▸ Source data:
- - - -

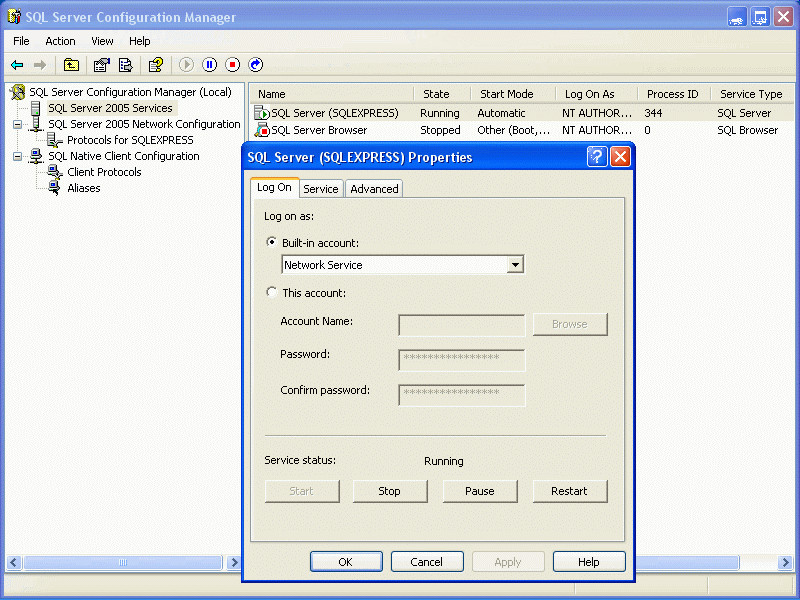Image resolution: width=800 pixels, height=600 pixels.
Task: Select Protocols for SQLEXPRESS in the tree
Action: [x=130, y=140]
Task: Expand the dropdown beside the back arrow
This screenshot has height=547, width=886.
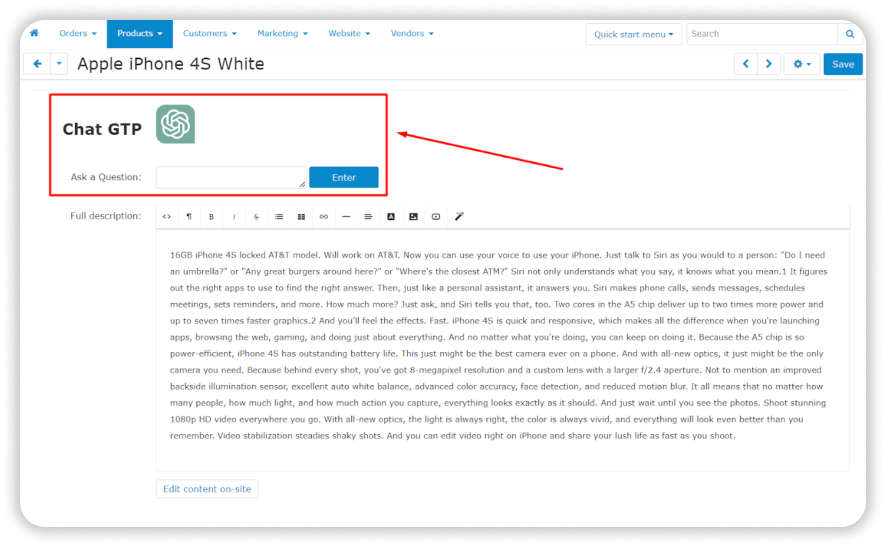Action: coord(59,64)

- - - -

▸ WORK ITEM: Write the lines out again exactly, beginning at the one containing "Task: Expand the" and ending with the last line of the entries, but without any pictures.

▸ OUTPUT OF THE EXERCISE:
Task: Expand the dropdown beside the back arrow
This screenshot has height=547, width=886.
Action: coord(59,64)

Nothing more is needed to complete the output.